Em vista disso, Paulo Guedes, que é um dos responsáveis por formular e implementar políticas econômicas que impactam no câmbio, teve uma valorização de seu patrimônio na Dreadnoughts de quase R$ 14,69 milhões entre janeiro de 2019 e setembro deste ano (segundo o dólar médio mensal apurado pelo Ipea Data), cerca de 41,11% de valorização em pouco mais de 30 meses. E isso somente por conta da valorização do dólar frente ao real, valorização essa que vem impactando na inflação de custos das cadeias produtivas nacionais, na perda de poder aquisitivo das famílias brasileiras e no aumento da fome e da miséria por todo o país.
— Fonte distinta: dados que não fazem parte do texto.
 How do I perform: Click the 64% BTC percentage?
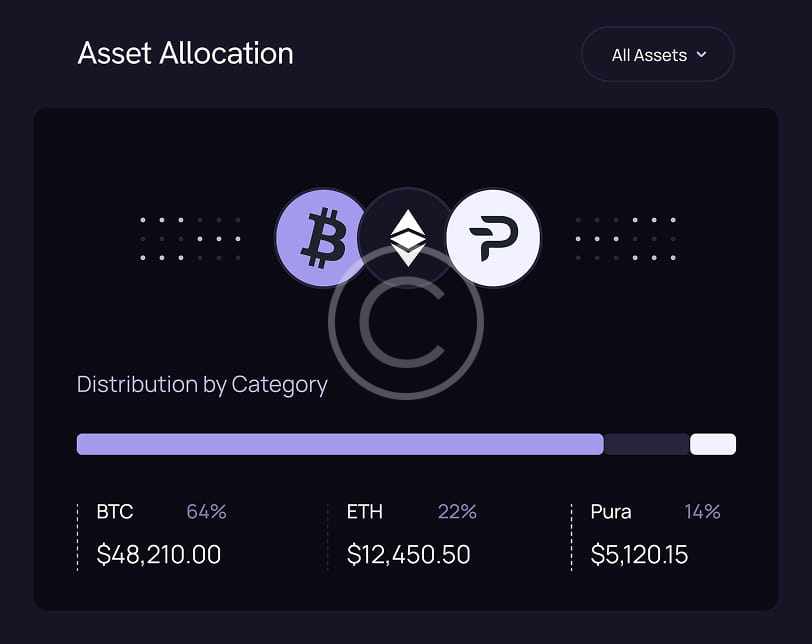point(206,512)

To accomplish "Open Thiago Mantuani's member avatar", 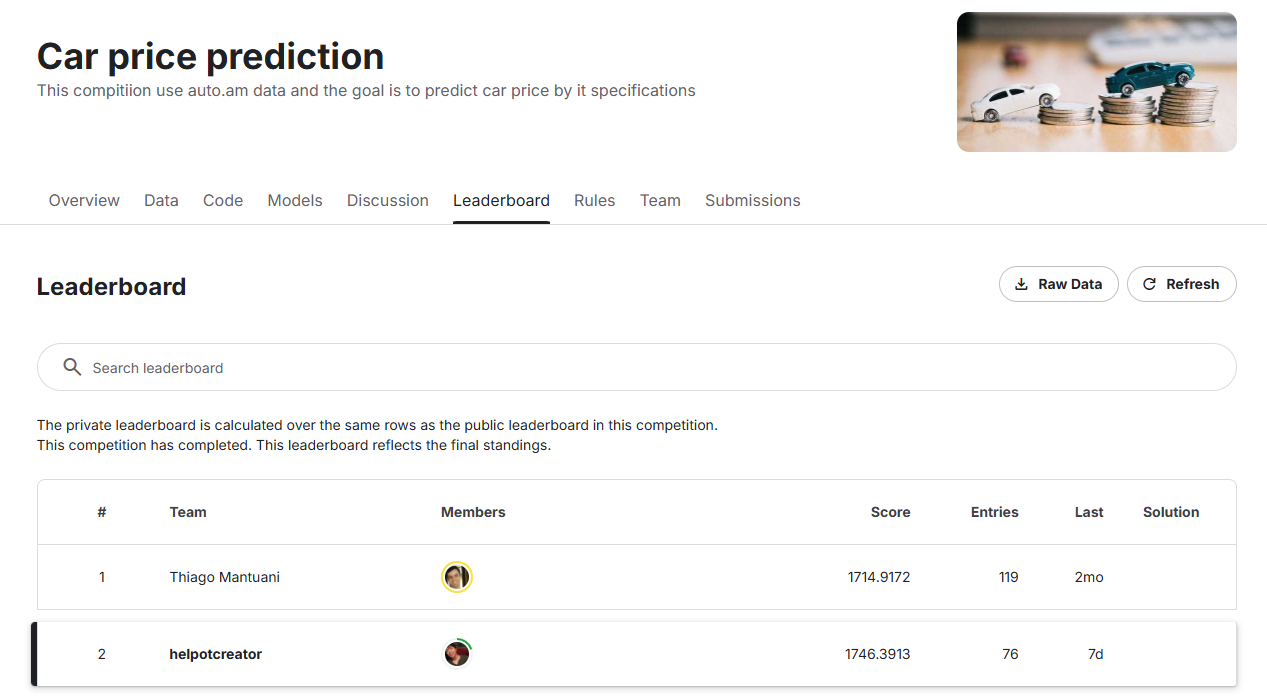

Em tempo, talvez esse patrimônio nas Ilhas Virgens Britânicas ajude a explicar o porquê de Paulo Guedes criticar tanto políticas cambiais apoiadas em dólar baixo, bem como as pobres empregadas domésticas que se beneficiavam dela. Coincidência ou não, o real também é uma das moedas que mais se desvalorizaram em relação ao dólar desde que Guedes assumiu o Ministério da Economia de Jair Bolsonaro.
À luz do exposto, cabe à população pressionar as autoridades competentes para mapearem e investigarem demais operações econômico-financeiras envolvendo offshores de agentes públicos, cobrarem explicações desses agentes e exigirem de Paulo Guedes e seu patrão Jair Messias uma reparação do povo brasileiro pelos impactos que essa política cambial vem causando ao bolso dos quase 210.000.000 de brasileiros que não possuem dólar, tampouco offshores em paraísos fiscais para se protegerem das oscilações cambiais. Afinal de contas, não são os quase 210.000.000 de sócios da Empresa Brasil que devem pagar a conta da política de dólar alto bancada por Guedes e Bolsonaro. E Guedes e seu patrão têm mais a falar do que silenciar sobre as Ilhas Virgens.
Um forte abraço a todos e fiquem com Deus!